特許庁に対する特許出願や商標出願は「早い者勝ち」です。


つまり、特許庁に最初に出願した者は、後から出願した者に対して優位な立場に立つことができます(後の出願が権利化されることを、先の出願で阻止できるなどです)。


それでは、同じ日に、異なる者が、同じような発明や商標を特許庁に出願した場合には、どうなるのでしょうか?


例えば、甲さんと乙さんとが、同じ発明Aについて、同じ日に特許庁に特許出願を行ったとします。


このような場合には、特許庁長官は、まず、甲さんと乙さんに対して協議命令を発して、「どちらか一方の出願を選ぶように」といいます。


そして、甲さんと乙さんとが協議を行い、協議が成立して一人の出願人が選ばれたときには、その者に対してのみ特許権を付与します(勿論、新規性や進歩性などの特許要件を満たしている必要はありますが・・・)。


ここまでは、特許も商標も同じです。

つまり、同じ日に、甲さんと乙さんとが、同じ商標Bについて、同じ日に特許庁に商標出願をしたときには、特許庁長官は協議命令を発し、甲-乙間の協議が成立したときには、協議により選ばれた者の商標に対してのみ商標権を付与します。


協議が成立しなかったときの対応は、特許と商標とでは異なります。


特許で協議が不成立であったときには、甲さんも乙さんも発明Aについて特許を受けることができません。つまり、どちらの出願も拒絶されます。意匠も同じです。


一方、商標では、協議が不成立であったときには、最終的に「特許庁長官が行なう公平な方法によるくじ」で出願人を選ぶとなっています(商標法8条5項)。

「くじ引き」です。
嘘のような本当の話です。

具体的なくじの方法は、「じゃんけん」「さいころ」「ガラポン」の三段階となっているそうです。
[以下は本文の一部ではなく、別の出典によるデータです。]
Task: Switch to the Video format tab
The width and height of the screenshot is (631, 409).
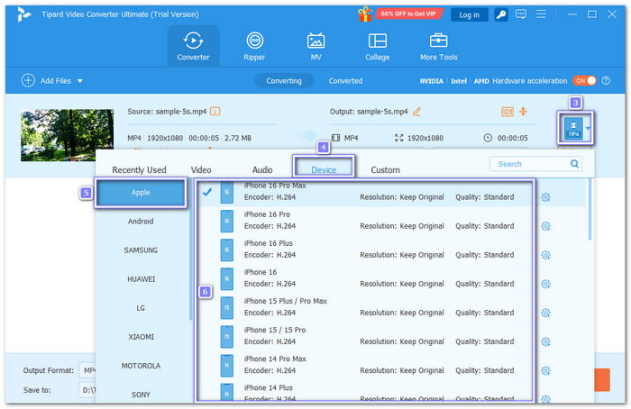Action: (x=201, y=169)
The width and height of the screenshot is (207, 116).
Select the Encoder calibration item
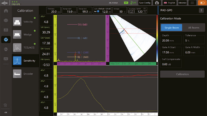tap(25, 74)
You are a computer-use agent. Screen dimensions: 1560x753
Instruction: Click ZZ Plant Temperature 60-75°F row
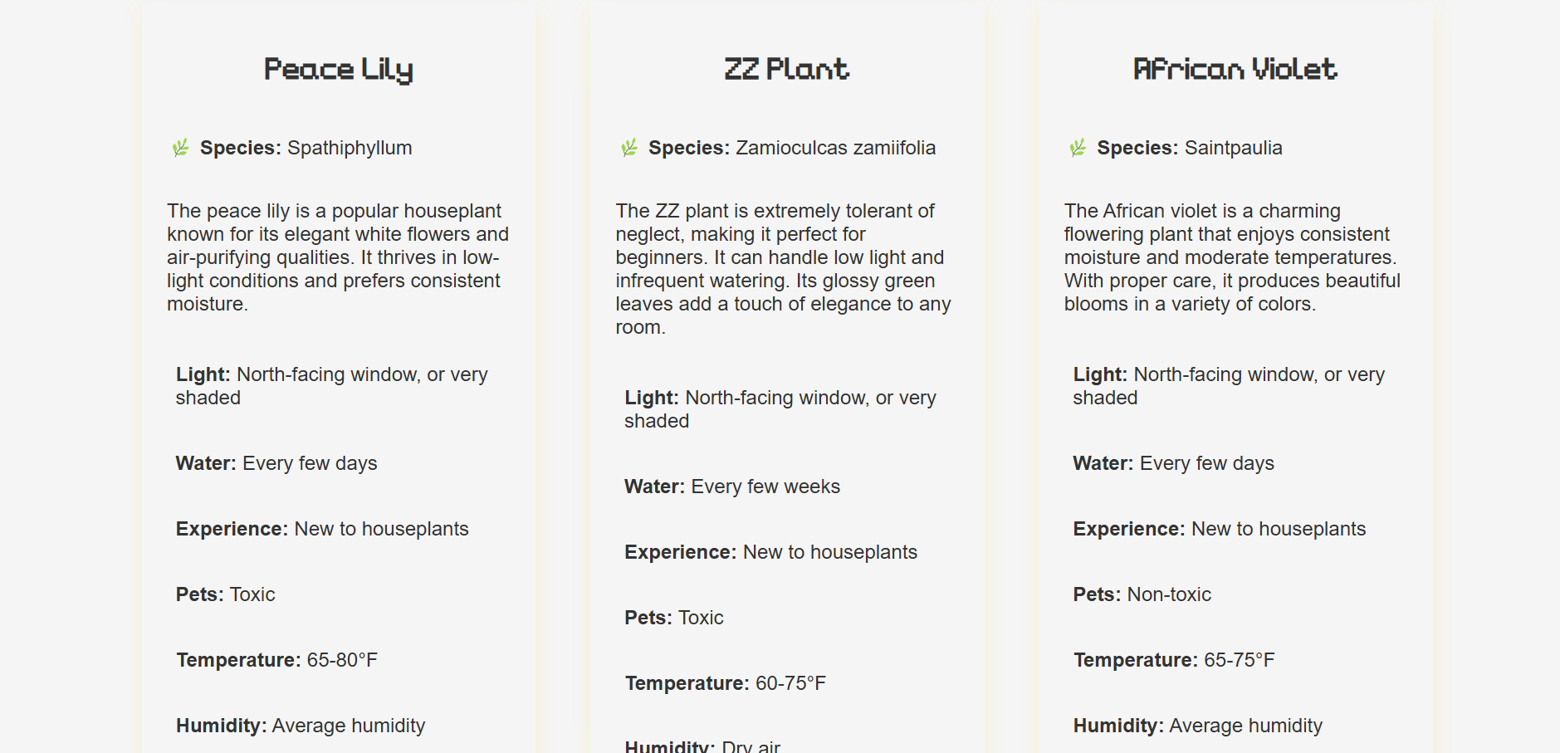(726, 683)
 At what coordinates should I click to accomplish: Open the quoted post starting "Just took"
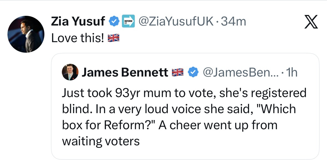coord(184,116)
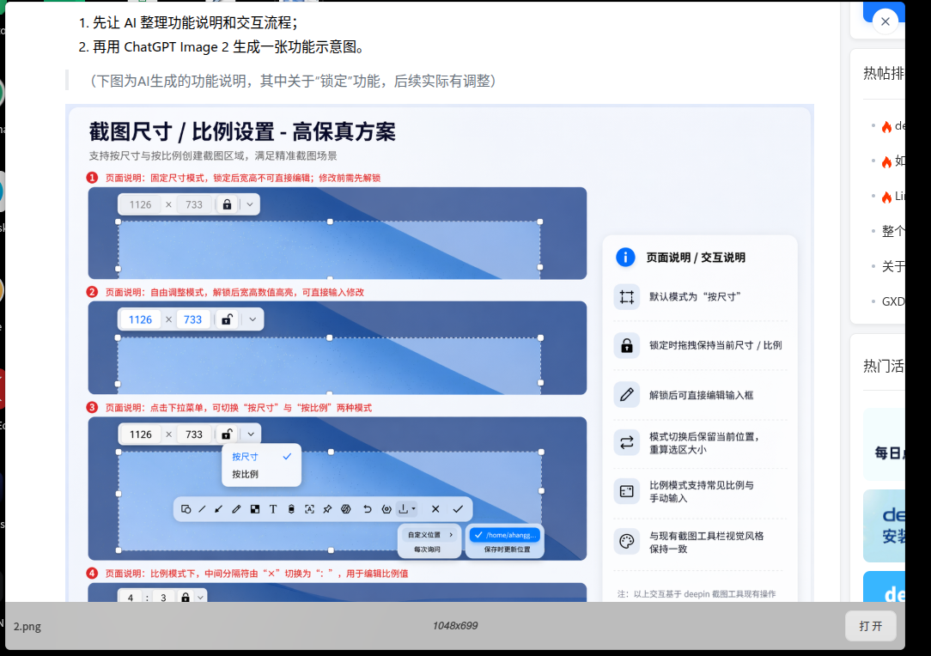The width and height of the screenshot is (931, 656).
Task: Click the pin screenshot icon
Action: tap(327, 509)
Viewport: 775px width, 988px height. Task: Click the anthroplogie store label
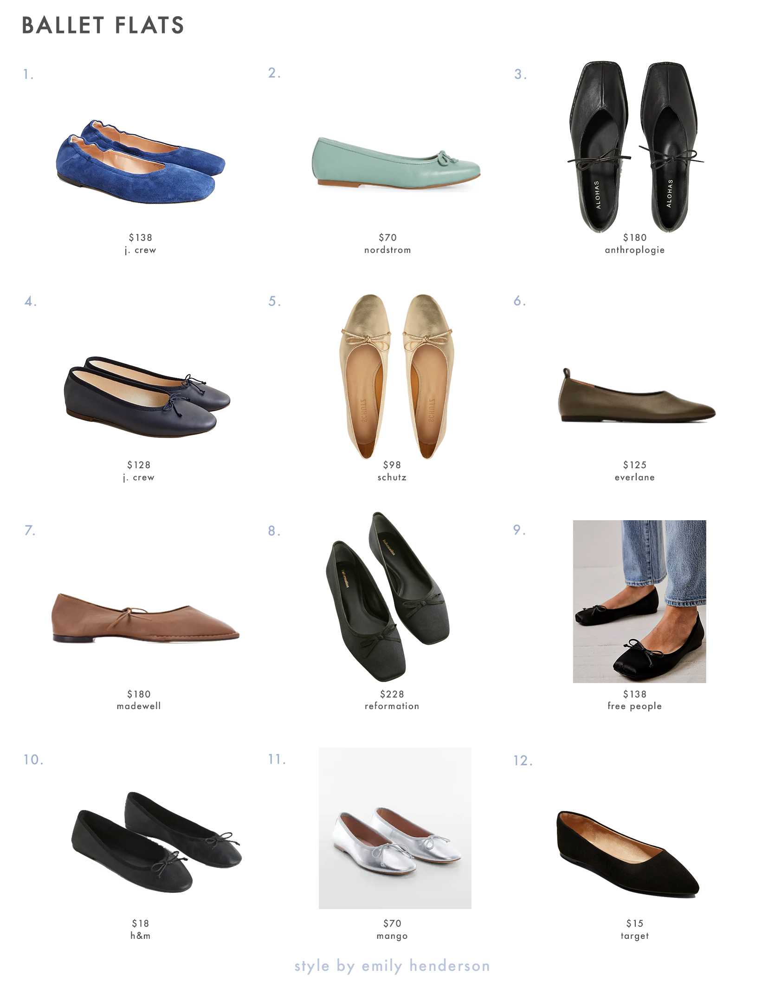click(634, 250)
まず、“じゃんけん“でサイコロを振る順番を決め、次に“じゃんけん“で決められたサイコロを振る順に従って2つのサイコロを振ります。

次に、2つのサイコロを振って出た目の合計が多い方から順に、ガラポンに入れる玉の色を決定します。

最後に、玉が入れられたガラポンを廻し、ガラポンから出た色の玉を選んでいた人が「当選者」となります。


「ガラポン」とは、商店街のくじ引きで使われるやつと同じです。



で、大事なポイントは、何故、商標だけ、同日に二以上の出願が競合した場合に「くじ」が行われるようになっているのか?ということです。


特許法の保護対象である「発明」は、端的に言うと技術であり、技術開発により新しく作り出されたものです。したがって、協議不成立の場合に「くじ」で一人の出願人を決めるとなると、「くじ」で外れた人は、その技術を使った製品を作ることができなくなり、その方の不利益は極めた多大です。


一方、特許庁は、商標法の保護対象である「商標」は作り出されたものであるとは考えておらず、基本的には、世にある言葉や図形から選ばれた選択物であると考えています。そして、『「くじ」に外れた人は、別の商標を選択すれば良いじゃないか。』という考えから、「くじ引き」という制度を採用しています。